• [Task requirements] What you return should match the data exactly, from the first line to the last.

• [Records supplied]
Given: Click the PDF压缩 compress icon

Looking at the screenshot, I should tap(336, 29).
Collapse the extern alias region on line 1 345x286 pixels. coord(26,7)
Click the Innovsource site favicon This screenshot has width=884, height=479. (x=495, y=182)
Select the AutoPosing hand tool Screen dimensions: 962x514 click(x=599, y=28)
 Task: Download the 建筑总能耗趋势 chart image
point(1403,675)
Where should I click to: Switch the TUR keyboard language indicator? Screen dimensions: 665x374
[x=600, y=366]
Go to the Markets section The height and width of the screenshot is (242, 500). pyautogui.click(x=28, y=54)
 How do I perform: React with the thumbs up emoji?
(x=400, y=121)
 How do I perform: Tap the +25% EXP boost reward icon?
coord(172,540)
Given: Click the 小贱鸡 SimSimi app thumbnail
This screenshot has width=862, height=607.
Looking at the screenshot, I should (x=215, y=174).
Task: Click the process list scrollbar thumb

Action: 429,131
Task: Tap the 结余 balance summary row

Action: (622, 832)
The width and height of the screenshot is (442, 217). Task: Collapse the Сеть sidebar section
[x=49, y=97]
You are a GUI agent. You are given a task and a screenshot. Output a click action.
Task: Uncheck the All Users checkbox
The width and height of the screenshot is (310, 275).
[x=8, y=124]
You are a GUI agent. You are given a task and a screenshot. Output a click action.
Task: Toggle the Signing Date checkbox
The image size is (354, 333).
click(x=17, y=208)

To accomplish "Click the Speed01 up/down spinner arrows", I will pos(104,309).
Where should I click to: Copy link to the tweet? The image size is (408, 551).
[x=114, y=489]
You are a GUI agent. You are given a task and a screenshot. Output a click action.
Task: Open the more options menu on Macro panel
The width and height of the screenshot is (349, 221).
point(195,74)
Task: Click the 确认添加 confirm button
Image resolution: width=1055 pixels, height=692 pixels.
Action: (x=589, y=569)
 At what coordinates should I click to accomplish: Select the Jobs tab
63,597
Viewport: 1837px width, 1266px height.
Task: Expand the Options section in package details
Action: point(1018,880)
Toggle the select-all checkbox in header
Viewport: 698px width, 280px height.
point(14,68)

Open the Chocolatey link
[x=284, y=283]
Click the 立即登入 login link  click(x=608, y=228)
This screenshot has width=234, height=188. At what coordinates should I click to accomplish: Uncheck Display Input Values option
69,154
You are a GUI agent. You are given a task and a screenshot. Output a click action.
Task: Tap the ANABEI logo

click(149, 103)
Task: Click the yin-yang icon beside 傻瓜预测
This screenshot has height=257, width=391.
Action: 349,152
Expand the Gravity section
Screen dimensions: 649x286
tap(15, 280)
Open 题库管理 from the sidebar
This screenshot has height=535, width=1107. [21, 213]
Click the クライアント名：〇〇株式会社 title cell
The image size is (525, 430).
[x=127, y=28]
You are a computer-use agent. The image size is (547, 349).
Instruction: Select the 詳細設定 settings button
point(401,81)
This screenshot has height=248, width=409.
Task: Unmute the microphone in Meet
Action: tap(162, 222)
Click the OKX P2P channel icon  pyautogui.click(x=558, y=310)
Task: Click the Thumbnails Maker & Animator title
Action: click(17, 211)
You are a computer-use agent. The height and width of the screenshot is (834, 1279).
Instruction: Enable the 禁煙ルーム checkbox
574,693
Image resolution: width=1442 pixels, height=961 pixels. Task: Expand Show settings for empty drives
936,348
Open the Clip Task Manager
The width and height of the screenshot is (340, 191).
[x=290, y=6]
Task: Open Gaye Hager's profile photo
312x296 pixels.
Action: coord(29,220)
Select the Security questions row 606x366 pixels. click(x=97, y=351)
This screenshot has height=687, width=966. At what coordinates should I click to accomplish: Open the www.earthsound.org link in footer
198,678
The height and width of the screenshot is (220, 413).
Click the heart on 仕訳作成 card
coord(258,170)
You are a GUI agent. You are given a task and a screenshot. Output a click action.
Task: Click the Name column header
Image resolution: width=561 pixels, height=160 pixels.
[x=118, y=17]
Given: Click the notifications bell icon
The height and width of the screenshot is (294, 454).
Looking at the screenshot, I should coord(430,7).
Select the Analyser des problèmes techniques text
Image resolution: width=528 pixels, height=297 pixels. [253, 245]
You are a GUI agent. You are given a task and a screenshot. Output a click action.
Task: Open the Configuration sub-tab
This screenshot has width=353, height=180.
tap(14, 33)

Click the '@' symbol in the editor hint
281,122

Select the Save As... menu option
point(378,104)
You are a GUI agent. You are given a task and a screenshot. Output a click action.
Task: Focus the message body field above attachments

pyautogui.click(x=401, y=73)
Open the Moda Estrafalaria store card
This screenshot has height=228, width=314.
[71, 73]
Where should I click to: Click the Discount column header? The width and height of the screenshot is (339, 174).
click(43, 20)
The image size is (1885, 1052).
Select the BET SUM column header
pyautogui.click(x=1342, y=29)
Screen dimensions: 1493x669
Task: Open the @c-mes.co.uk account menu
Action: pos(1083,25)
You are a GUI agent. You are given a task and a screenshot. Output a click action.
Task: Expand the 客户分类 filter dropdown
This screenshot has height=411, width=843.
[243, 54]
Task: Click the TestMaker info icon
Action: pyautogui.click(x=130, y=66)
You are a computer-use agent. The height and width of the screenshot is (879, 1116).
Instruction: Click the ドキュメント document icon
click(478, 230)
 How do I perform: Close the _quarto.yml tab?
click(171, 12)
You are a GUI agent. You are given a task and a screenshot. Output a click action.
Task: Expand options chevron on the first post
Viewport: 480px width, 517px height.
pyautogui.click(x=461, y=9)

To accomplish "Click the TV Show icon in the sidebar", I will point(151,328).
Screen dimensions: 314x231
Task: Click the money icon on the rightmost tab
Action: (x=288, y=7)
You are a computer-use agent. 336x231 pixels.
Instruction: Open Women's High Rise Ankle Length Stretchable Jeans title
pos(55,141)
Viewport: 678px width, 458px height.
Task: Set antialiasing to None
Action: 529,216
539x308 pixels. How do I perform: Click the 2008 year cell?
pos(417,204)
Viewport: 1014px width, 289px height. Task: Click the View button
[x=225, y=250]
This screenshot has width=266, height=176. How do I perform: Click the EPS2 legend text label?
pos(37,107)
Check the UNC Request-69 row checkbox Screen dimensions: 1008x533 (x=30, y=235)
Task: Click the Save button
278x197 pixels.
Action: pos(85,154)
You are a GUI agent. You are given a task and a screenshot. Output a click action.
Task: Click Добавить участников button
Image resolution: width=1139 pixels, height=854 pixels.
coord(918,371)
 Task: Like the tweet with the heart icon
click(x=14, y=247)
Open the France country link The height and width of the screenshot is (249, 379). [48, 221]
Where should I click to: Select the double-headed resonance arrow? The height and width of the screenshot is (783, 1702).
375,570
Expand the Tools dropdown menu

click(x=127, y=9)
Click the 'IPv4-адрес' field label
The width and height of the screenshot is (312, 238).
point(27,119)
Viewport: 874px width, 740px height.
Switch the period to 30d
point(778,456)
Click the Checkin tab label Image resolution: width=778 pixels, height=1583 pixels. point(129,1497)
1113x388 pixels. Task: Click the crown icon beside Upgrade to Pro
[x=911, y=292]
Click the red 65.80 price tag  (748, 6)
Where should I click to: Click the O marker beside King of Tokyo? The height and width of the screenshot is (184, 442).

• [Worked solution]
Given: Click the PDF压缩 compress icon

Looking at the screenshot, I should tap(336, 29).
Collapse the extern alias region on line 1 345x286 pixels. coord(26,7)
Click the Innovsource site favicon This screenshot has width=884, height=479. (x=495, y=182)
Select the AutoPosing hand tool Screen dimensions: 962x514 click(x=599, y=28)
 Task: Download the 建筑总能耗趋势 chart image
point(1403,675)
Where should I click to: Switch the TUR keyboard language indicator? Screen dimensions: 665x374
[x=600, y=366]
Go to the Markets section The height and width of the screenshot is (242, 500). pyautogui.click(x=28, y=54)
 How do I perform: React with the thumbs up emoji?
(x=400, y=121)
 How do I perform: Tap the +25% EXP boost reward icon?
coord(172,540)
Given: Click the 小贱鸡 SimSimi app thumbnail
This screenshot has width=862, height=607.
Looking at the screenshot, I should (x=215, y=174).
Task: Click the process list scrollbar thumb

Action: 429,131
Task: Tap the 结余 balance summary row

Action: (622, 832)
The width and height of the screenshot is (442, 217). Task: Collapse the Сеть sidebar section
[x=49, y=97]
You are a GUI agent. You are given a task and a screenshot. Output a click action.
Task: Uncheck the All Users checkbox
The width and height of the screenshot is (310, 275).
[x=8, y=124]
You are a GUI agent. You are given a task and a screenshot. Output a click action.
Task: Toggle the Signing Date checkbox
The image size is (354, 333).
click(x=17, y=208)

To accomplish "Click the Speed01 up/down spinner arrows", I will pos(104,309).
Where should I click to: Copy link to the tweet? The image size is (408, 551).
[x=114, y=489]
You are a GUI agent. You are given a task and a screenshot. Output a click action.
Task: Open the more options menu on Macro panel
The width and height of the screenshot is (349, 221).
point(195,74)
Task: Click the 确认添加 confirm button
Image resolution: width=1055 pixels, height=692 pixels.
Action: (x=589, y=569)
 At what coordinates should I click to accomplish: Select the Jobs tab
63,597
Viewport: 1837px width, 1266px height.
Task: Expand the Options section in package details
Action: point(1018,880)
Toggle the select-all checkbox in header
Viewport: 698px width, 280px height.
point(14,68)

Open the Chocolatey link
[x=284, y=283]
Click the 立即登入 login link  click(x=608, y=228)
This screenshot has width=234, height=188. At what coordinates should I click to accomplish: Uncheck Display Input Values option
69,154
You are a GUI agent. You are given a task and a screenshot. Output a click action.
Task: Tap the ANABEI logo

click(149, 103)
Task: Click the yin-yang icon beside 傻瓜预测
This screenshot has height=257, width=391.
Action: 349,152
Expand the Gravity section
Screen dimensions: 649x286
tap(15, 280)
Open 题库管理 from the sidebar
This screenshot has height=535, width=1107. [21, 213]
Click the クライアント名：〇〇株式会社 title cell
The image size is (525, 430).
[x=127, y=28]
You are a computer-use agent. The image size is (547, 349).
Instruction: Select the 詳細設定 settings button
point(401,81)
This screenshot has height=248, width=409.
Task: Unmute the microphone in Meet
Action: tap(162, 222)
Click the OKX P2P channel icon  pyautogui.click(x=558, y=310)
Task: Click the Thumbnails Maker & Animator title
Action: click(17, 211)
You are a computer-use agent. The height and width of the screenshot is (834, 1279).
Instruction: Enable the 禁煙ルーム checkbox
574,693
Image resolution: width=1442 pixels, height=961 pixels. Task: Expand Show settings for empty drives
936,348
Open the Clip Task Manager
The width and height of the screenshot is (340, 191).
[x=290, y=6]
Task: Open Gaye Hager's profile photo
312x296 pixels.
Action: coord(29,220)
Select the Security questions row 606x366 pixels. click(x=97, y=351)
This screenshot has height=687, width=966. At what coordinates should I click to accomplish: Open the www.earthsound.org link in footer
198,678
The height and width of the screenshot is (220, 413).
Click the heart on 仕訳作成 card
coord(258,170)
You are a GUI agent. You are given a task and a screenshot. Output a click action.
Task: Click the Name column header
Image resolution: width=561 pixels, height=160 pixels.
[x=118, y=17]
Given: Click the notifications bell icon
The height and width of the screenshot is (294, 454).
Looking at the screenshot, I should coord(430,7).
Select the Analyser des problèmes techniques text
Image resolution: width=528 pixels, height=297 pixels. [253, 245]
You are a GUI agent. You are given a task and a screenshot. Output a click action.
Task: Open the Configuration sub-tab
This screenshot has width=353, height=180.
tap(14, 33)

Click the '@' symbol in the editor hint
281,122

Select the Save As... menu option
point(378,104)
You are a GUI agent. You are given a task and a screenshot. Output a click action.
Task: Focus the message body field above attachments

pyautogui.click(x=401, y=73)
Open the Moda Estrafalaria store card
This screenshot has height=228, width=314.
[71, 73]
Where should I click to: Click the Discount column header? The width and height of the screenshot is (339, 174).
click(43, 20)
The image size is (1885, 1052).
Select the BET SUM column header
pyautogui.click(x=1342, y=29)
Screen dimensions: 1493x669
Task: Open the @c-mes.co.uk account menu
Action: pos(1083,25)
You are a GUI agent. You are given a task and a screenshot. Output a click action.
Task: Expand the 客户分类 filter dropdown
This screenshot has height=411, width=843.
[243, 54]
Task: Click the TestMaker info icon
Action: pyautogui.click(x=130, y=66)
You are a computer-use agent. The height and width of the screenshot is (879, 1116).
Instruction: Click the ドキュメント document icon
click(478, 230)
 How do I perform: Close the _quarto.yml tab?
click(171, 12)
You are a GUI agent. You are given a task and a screenshot. Output a click action.
Task: Expand options chevron on the first post
Viewport: 480px width, 517px height.
pyautogui.click(x=461, y=9)

To accomplish "Click the TV Show icon in the sidebar", I will point(151,328).
Screen dimensions: 314x231
Task: Click the money icon on the rightmost tab
Action: (x=288, y=7)
You are a computer-use agent. 336x231 pixels.
Instruction: Open Women's High Rise Ankle Length Stretchable Jeans title
pos(55,141)
Viewport: 678px width, 458px height.
Task: Set antialiasing to None
Action: 529,216
539x308 pixels. How do I perform: Click the 2008 year cell?
pos(417,204)
Viewport: 1014px width, 289px height. Task: Click the View button
[x=225, y=250]
This screenshot has width=266, height=176. How do I perform: Click the EPS2 legend text label?
pos(37,107)
Check the UNC Request-69 row checkbox Screen dimensions: 1008x533 (x=30, y=235)
Task: Click the Save button
278x197 pixels.
Action: pos(85,154)
You are a GUI agent. You are given a task and a screenshot. Output a click action.
Task: Click Добавить участников button
Image resolution: width=1139 pixels, height=854 pixels.
coord(918,371)
 Task: Like the tweet with the heart icon
click(x=14, y=247)
Open the France country link The height and width of the screenshot is (249, 379). [48, 221]
Where should I click to: Select the double-headed resonance arrow? The height and width of the screenshot is (783, 1702).
375,570
Expand the Tools dropdown menu

click(x=127, y=9)
Click the 'IPv4-адрес' field label
The width and height of the screenshot is (312, 238).
point(27,119)
Viewport: 874px width, 740px height.
Switch the period to 30d
point(778,456)
Click the Checkin tab label Image resolution: width=778 pixels, height=1583 pixels. point(129,1497)
1113x388 pixels. Task: Click the crown icon beside Upgrade to Pro
[x=911, y=292]
Click the red 65.80 price tag  (748, 6)
Where should I click to: Click the O marker beside King of Tokyo? The height and width of the screenshot is (184, 442).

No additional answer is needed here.